In the 1960’s, the amount we spent on food was around 18.7% of our income.  I find it amazing that we spend so little for food in a country that, lets face it, is relatively inhospitable to life in general for 7 months of the year.  Much of our food cost has extra charges for transportation, energy and housing….whether its greenhouses, or barns with heaters.  Imagine being an egg farmer in the tropics….put up a roof, and some netting, and your barn is built….here we have walls, insulation, heaters, big fans, and computerized controls so that our birds don’t freeze in the winter or cook in the summer.
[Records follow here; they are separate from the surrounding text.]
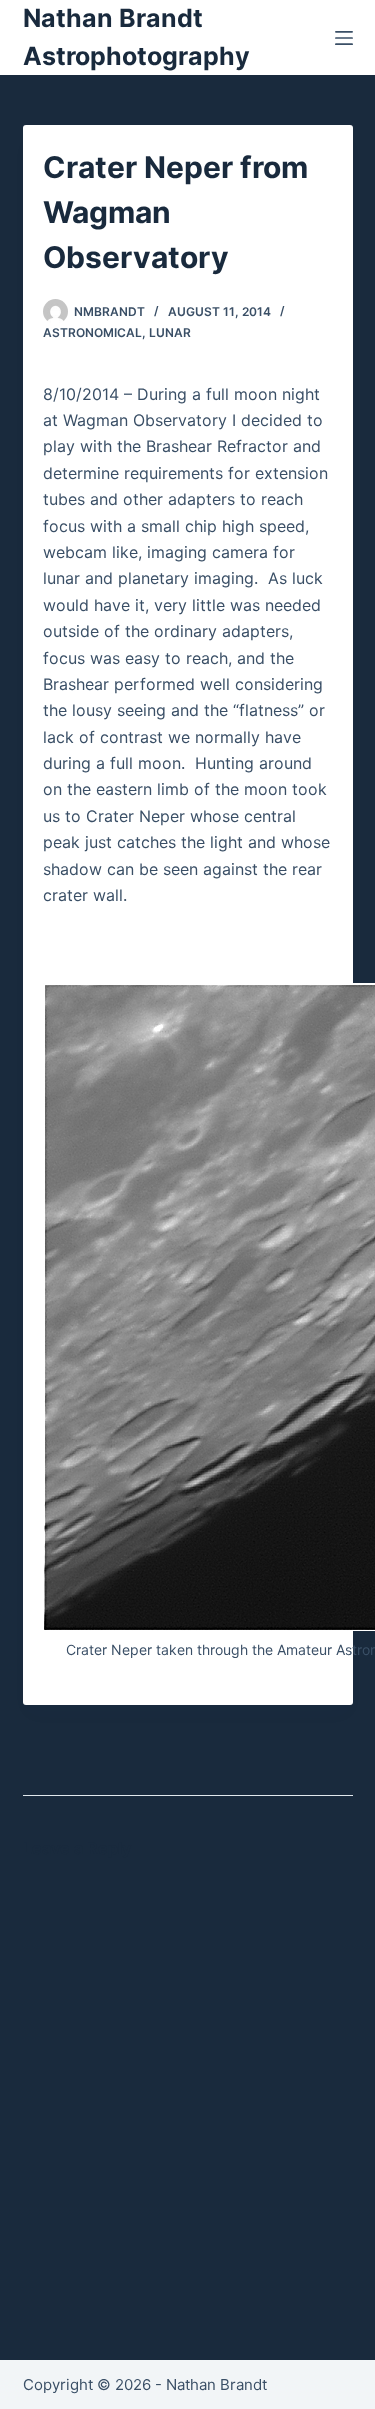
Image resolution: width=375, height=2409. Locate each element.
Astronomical (92, 332)
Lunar (170, 332)
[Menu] (344, 38)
Anyway…I was looking at the numbers for food freedom day, and noticed a few other official numbers that were pretty interesting.  These numbers are from 2009, but are not too far off what is going on today.  The average person eats 16.1 dozen eggs per year (193 eggs), which is down from a high of 23 dozen (276 eggs) in 1960.  Of these 193 eggs, 70% are sold in the shell, and 30% are consumed as processed eggs.  Processed eggs are sold at retail, to hotels, restaurants and institutions, are sold to further processors for the manufacturing of many foods (bakery products, mayonnaise, noodles, etc.) and speciality items such as shampoo, pet foods and adhesives.  Consider Chinese consume 349 eggs per person, Mexicans consume 345 eggs per person, and the Japanese consume 323 eggs per person per year.

Canadians have a vast amount of choice when it comes to eggs.  Eggs farms in Canada produce white, brown, Omega-3, free-run, free-range, vitamin enriched, lutein enriched, and organic eggs.  They come in pee wee, small, medium, large, jumbo and double-yolk sizes.  There are a few farms now that are testing out aviary and furnished cage systems.  It is amazing to live in a country where we can afford to have this much choice!

So….now that I have enough money to buy all my food for the year, I have 3 days to save up for valentines day…..so I don’t have to spend extra money on a comfy couch.